WRITTEN TASK: Copy every line of the records below, requests included, and shift each coordinate in the answers up by 3. Leave the pictures out of your output.

Entries for text and item locations:
begin
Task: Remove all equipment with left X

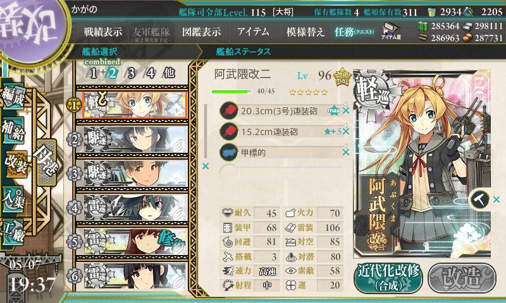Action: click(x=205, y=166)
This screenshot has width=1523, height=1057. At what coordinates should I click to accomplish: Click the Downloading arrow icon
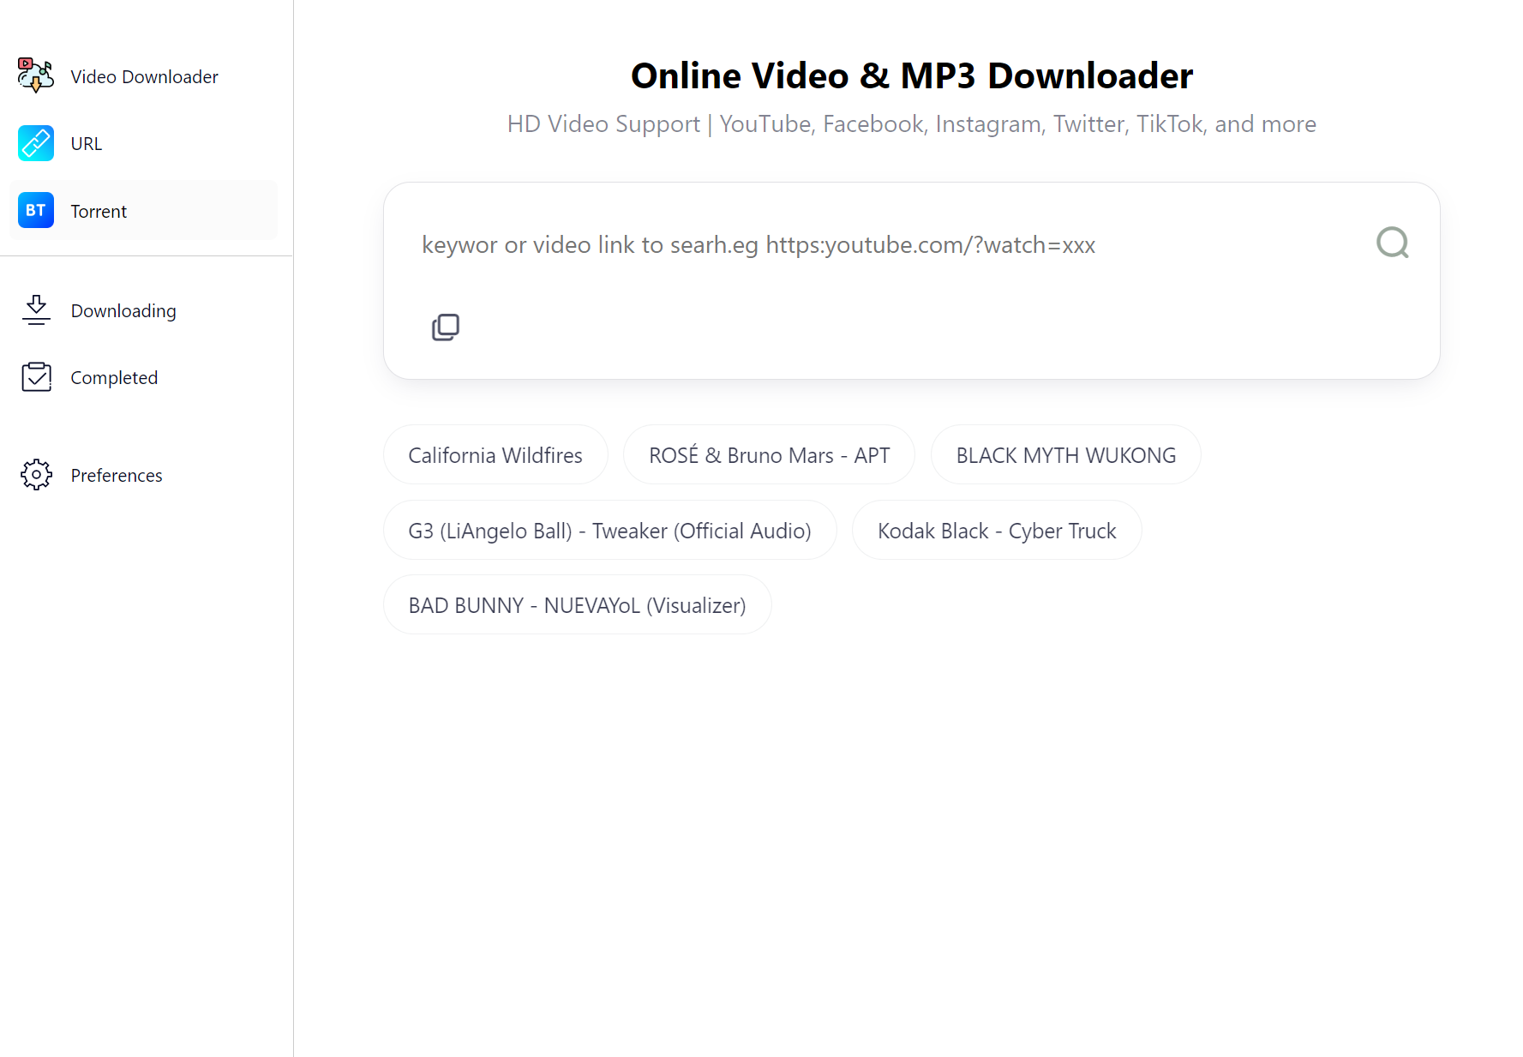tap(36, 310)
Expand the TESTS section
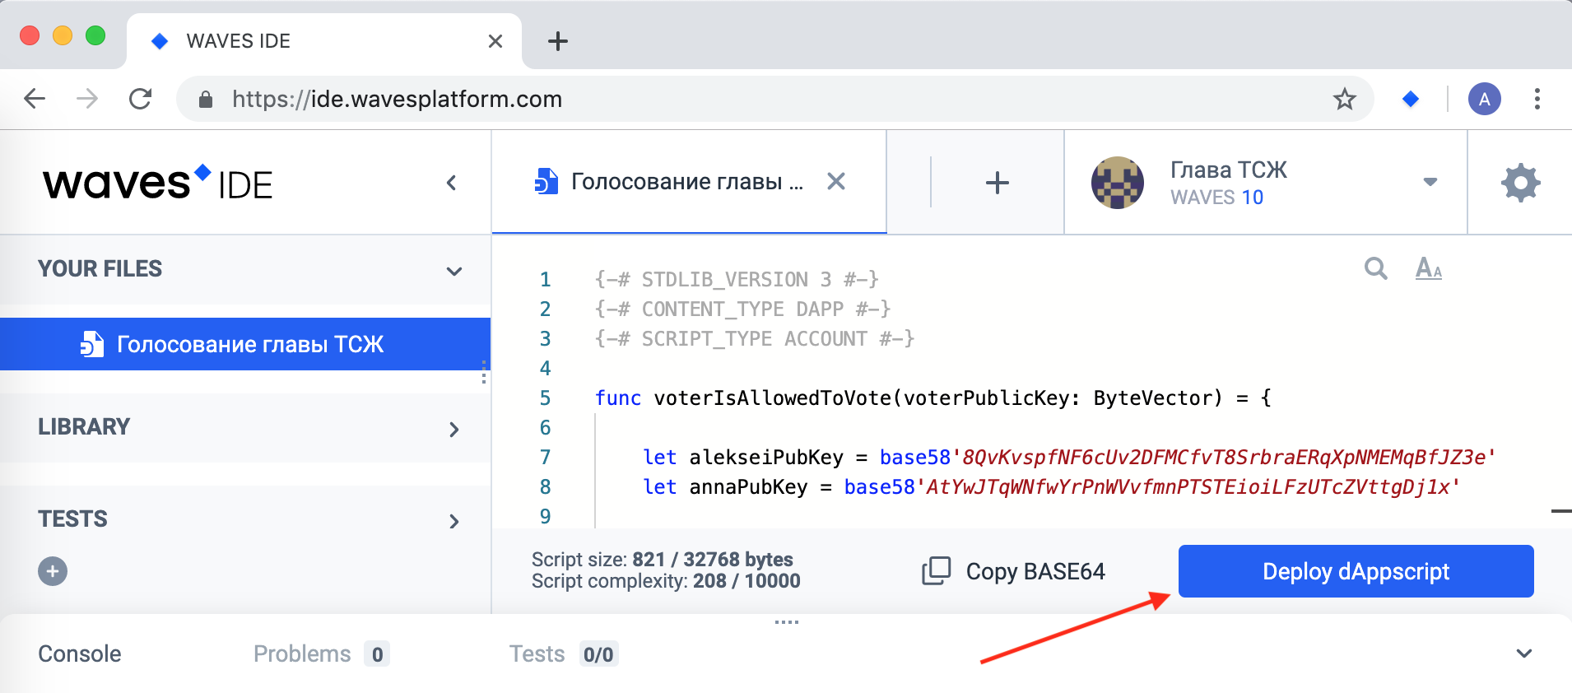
end
FULL ANSWER:
Task: Remove all equipment with left X

Action: click(x=208, y=169)
This screenshot has width=1523, height=1057. At what coordinates should I click to accomplish: Click the Downloading arrow icon
tap(39, 313)
Expand the TESTS section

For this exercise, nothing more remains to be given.